At the lowest level, many modewrn processors have special hardware that allows a single instruction to cause multiple operations to be performed in parallel, a mode known as single-instruction, multiple-data, or “SIMD” parallelism. For example, recent generations of Intel and AMD processors have instructions that can add four pairs of single-precision floating-point numbers in parallel.
The use of abstraction is one of the most important concepts in computer science. For example, one aspect of good programming practice is to formulate a simple application-program interface (API) for a set of functions that allow programmers to use the code withought having to delve into its inner workings.

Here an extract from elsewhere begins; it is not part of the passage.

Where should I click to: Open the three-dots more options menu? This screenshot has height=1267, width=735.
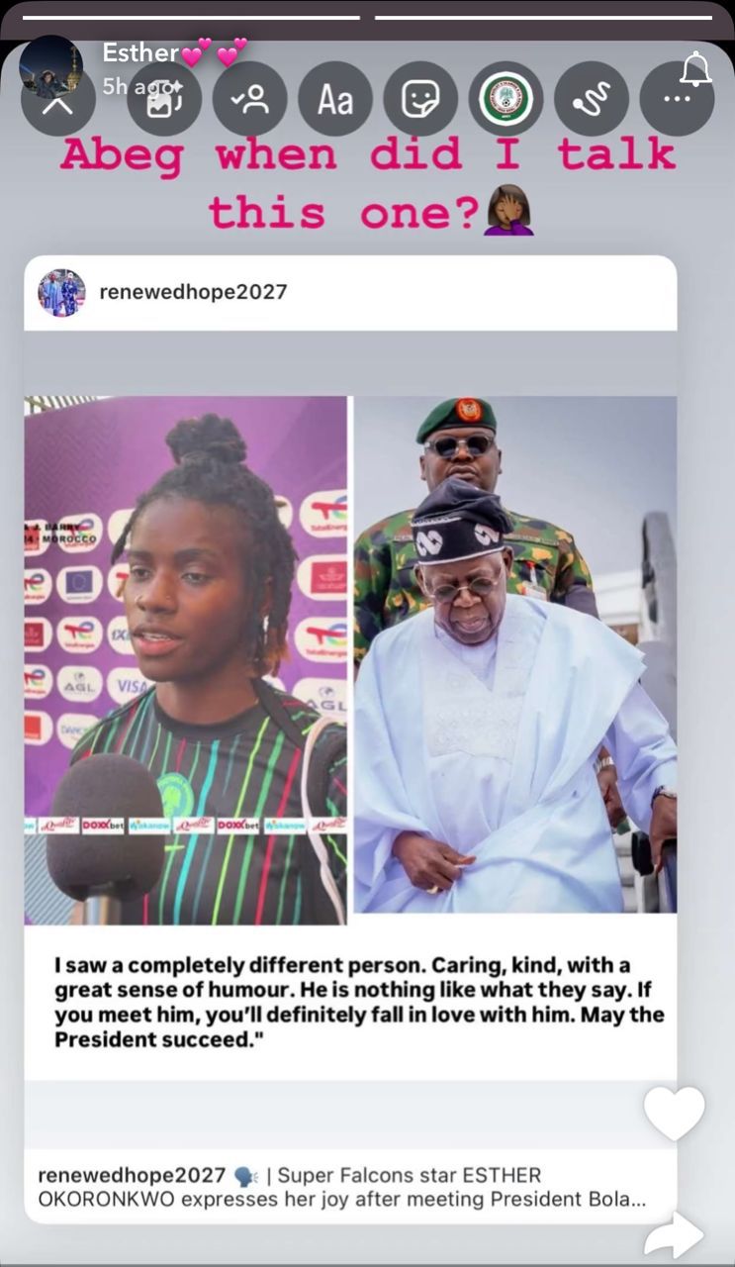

On the processor side, the instruction set architecture provides an abstraction of the actual processor hardware. With this abstraction, a machine-code program behaves as if it were executed on a processor that performs just one instruction at a time. The underlying hardware is far more elaborate, executing multiple instructions in parallel, but always in a way that is consistent with the simple, sequential model. By keeping the same execution model, different processor implementations can execute the same machine code, while offering a range of cost and performance.
On the operating system side, we have introduced three abstractions: files as an abstraction of I/O, virtual memory as an abstraction of program memory, and processes as an abstraction of a running program. To these abstractions we add a new one: the virtual machine, providing an abstracion of the entire computer, including the operating system, the processor, and the programs.
Information inside the computer is represented as groups of bits that are interpreted in different ways, depending on the context.
Processors read and interpret binary instructions that are stored in main memory.
Storage devices that are higher in the hierarchy serve as caches for devices that are lower in the hierarchy.